First Woman Believed to Be Cured of HIV After Umbilical Stem Cell Transplant
A research team reported Tuesday that a woman with leukemia has possibly been cured of HIV after receiving an umbilical cord blood transplant from a donor who is naturally resistant to the virus.
The patient marks the third person and the first woman to likely be cured of HIV after receiving stem cell transplants, according to Reuters. The two men believed to have been cured received adult stem cell transplants.
The outlet reports:
The case of a middle-aged woman of mixed race, presented at the Conference on Retroviruses and Opportunisitic Infections in Denver, is also the first involving umbilical cord blood, a newer approach that may make the treatment available to more people.
Since receiving the cord blood to treat her acute myeloid leukemia – a cancer that starts in blood-forming cells in the bone marrow – the woman has been in remission and free of the virus for 14 months, without the need for potent HIV treatments known as antiretroviral therapy.
Timothy Ray Brown was the first man to be deemed successfully cured of HIV after receiving a stem cell transplant, and his case came to light in 2008, NBC reports. Brown also had acute myeloid leukemia and, according to the New York Times, received a bone marrow transplant from a donor “who carried a mutation that blocks H.I.V. infection.” The same treatment was given to the other HIV-cured patient Adam Castillejo, whose case was reported in 2019.
This therapeutic process is meant to replace an individual’s immune system with another person’s, treating their cancer while also curing their HIV. First, physicians must destroy the original immune system with chemotherapy and sometimes irradiation. The hope is that this also destroys as many immune cells as possible that still quietly harbor HIV despite effective antiretroviral treatment. Then, provided the transplanted HIV-resistant stem cells engraft properly, new viral copies that might emerge from any remaining infected cells will be unable to infect any other immune cells.
It is unethical, experts stress, to attempt an HIV cure through a stem cell transplant — a toxic, sometimes fatal procedure — in anyone who does not have a potentially fatal cancer or other condition that already makes them a candidate for such risky treatment.
Though the treatment has seemingly cured three people, a number of transplants in other cases were failures, and both Brown and Castillejo endured gruesome side effects from the invasive bone marrow transplants, according to the New York Times and NBC. The men suffered from graft versus host disease following treatment, where “the donor’s cells attack the recipient’s body,” the Times reports. Brown nearly died following the bone-marrow transplant, and Castillejo lost close to 70 pounds, battled multiple infections, and lost hearing.

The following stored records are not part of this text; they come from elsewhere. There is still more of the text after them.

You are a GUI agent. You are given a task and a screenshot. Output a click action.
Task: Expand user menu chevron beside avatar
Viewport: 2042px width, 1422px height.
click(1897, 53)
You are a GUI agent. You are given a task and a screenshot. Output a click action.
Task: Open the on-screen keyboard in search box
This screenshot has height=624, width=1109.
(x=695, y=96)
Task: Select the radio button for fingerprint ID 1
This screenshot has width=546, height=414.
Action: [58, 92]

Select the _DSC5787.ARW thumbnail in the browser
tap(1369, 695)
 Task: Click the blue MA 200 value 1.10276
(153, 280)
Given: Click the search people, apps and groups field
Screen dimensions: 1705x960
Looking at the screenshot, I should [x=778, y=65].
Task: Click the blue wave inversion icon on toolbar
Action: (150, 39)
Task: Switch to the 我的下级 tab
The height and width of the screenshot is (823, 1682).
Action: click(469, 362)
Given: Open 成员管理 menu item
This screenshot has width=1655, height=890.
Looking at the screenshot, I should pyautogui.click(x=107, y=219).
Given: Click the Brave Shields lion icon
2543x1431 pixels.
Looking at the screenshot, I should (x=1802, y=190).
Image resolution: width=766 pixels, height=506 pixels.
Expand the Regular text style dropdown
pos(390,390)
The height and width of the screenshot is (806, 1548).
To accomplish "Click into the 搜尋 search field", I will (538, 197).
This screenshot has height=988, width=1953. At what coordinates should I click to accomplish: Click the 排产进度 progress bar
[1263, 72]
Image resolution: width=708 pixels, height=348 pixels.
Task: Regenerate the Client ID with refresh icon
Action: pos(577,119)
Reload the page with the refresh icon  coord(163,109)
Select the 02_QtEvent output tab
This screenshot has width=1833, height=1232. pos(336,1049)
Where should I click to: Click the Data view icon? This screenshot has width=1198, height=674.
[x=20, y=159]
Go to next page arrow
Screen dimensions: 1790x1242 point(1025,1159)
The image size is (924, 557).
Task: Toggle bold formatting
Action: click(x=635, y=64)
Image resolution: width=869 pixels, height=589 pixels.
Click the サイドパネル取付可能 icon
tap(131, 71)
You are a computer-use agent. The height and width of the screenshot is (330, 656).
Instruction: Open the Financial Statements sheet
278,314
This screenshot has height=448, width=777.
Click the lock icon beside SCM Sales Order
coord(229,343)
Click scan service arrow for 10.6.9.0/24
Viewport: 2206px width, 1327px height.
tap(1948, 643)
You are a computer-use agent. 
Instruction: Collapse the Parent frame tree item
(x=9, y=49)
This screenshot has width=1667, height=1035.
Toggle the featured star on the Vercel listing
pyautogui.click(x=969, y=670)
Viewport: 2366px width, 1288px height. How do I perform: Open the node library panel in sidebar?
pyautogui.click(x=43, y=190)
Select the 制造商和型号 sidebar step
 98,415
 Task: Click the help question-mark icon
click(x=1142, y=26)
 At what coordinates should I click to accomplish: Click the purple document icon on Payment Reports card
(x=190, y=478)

The woman dubbed the “New York patient,” as she chooses to remain anonymous, was diagnosed with leukemia in 2017, four years after her HIV diagnosis in 2013, NBC reports. She is called the “New York patient” because she received treatment at New York-Presbyterian Weill Cornell Medical Center in New York City.
She was given the umbilical cord blood transplant in August of 2017 and was out of the hospital 17 days after the procedure, according to the Times. She did not come down with graft versus host disease like Brown and Castillejo. As it takes up to six weeks for the cord cells to engraft, she was also given blood stem cells from a first-degree relative.
“The transplant from the relative is like a bridge that got her through to the point of the cord blood being able to take over,” said Dr. Marshall Glesby, who is an infectious disease expert at Weill Cornell Medicine.
Just over three years after the transplant, the “New York patient” opted to discontinue the antiretroviral treatments, and another 14 months later, she had no trace of detectable HIV antibodies, the New York Times reports.
It is not apparent why the cord cells appear to work better than adult stem cells, but Dr. Koen Van Besien, director of transplants at Weil Cornell, says it is possible because newborn cells are more adaptable, per the Times.